Obama plans to accelerate a plan to cap student loan payments at 10 percent of income, bringing it forward to start in 2012 from 2014.
“Steps like these won’t take the place of the bold action we need from Congress to boost our economy and create jobs, but they will make a difference,” he said in a statement.
The loans initiative will be the third such move by Obama in as many days, following action to aid homeowners and boost hiring of military veterans. The White House wants to show he is an activist president battling a “do-nothing” Congress.
The loan changes do not require approval by Congress.
Republican lawmakers blocked a $447 billion jobs plan put forward by Obama last month because it raises some taxes.
Obama will announce the measure in Denver Wednesday as he wraps up a swing through western U.S. states that will be vital to his re-election campaign in 2012.
The White House estimates the loan changes could cut monthly payments for 1.6 million graduates.

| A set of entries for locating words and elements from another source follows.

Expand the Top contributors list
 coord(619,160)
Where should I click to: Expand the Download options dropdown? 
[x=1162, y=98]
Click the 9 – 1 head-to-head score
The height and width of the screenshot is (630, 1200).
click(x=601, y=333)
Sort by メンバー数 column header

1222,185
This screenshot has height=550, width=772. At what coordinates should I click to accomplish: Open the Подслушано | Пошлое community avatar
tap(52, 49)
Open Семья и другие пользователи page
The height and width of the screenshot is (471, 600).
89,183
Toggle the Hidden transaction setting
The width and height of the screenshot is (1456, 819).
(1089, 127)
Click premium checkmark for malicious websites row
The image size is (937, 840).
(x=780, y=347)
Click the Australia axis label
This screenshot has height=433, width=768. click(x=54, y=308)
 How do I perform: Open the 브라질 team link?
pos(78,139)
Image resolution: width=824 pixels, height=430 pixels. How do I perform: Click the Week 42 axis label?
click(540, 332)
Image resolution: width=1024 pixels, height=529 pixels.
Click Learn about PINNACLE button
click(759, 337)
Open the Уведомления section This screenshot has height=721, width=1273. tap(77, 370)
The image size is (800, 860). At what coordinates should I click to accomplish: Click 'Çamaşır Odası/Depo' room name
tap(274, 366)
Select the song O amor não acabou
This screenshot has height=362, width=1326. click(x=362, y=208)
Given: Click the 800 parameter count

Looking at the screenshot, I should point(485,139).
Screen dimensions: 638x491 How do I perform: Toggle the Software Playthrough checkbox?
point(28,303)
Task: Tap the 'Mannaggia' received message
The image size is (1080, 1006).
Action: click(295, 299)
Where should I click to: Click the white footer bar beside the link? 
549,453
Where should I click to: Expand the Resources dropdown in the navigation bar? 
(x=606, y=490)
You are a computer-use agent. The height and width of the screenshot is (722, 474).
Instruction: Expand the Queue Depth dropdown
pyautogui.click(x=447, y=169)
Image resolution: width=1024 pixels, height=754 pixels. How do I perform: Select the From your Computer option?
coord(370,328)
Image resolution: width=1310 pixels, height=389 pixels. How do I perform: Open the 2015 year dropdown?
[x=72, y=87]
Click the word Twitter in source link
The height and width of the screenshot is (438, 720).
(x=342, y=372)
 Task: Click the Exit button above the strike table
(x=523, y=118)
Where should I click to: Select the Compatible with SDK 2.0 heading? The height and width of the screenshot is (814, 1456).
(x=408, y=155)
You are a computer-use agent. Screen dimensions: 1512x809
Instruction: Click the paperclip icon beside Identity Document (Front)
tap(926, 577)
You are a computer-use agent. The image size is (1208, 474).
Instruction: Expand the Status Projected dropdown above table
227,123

Student debt will also be forgiven after 20 years, compared with 25 years under current law.
More than 36 million Americans have federal student loan debt, but only 450,000 have so far taken advantage of the existing income-based repayment program.
Obama will also make changes to allow 6 million students to bundle together certain federal loans to allow a single monthly payment, reducing the risk of default caused by juggling multiple debt obligations.
The option will be open from January and those that take it up will also get a 0.5 percentage point cut in the interest rate on some of their loans, lowering monthly payments and potentially saving them hundreds of dollars in interest.
“College graduates are entering one of the toughest job markets in recent memory, and we have a way to help them save money by consolidating their debt and capping their loan payments,” said U.S. Secretary of Education Arne Duncan.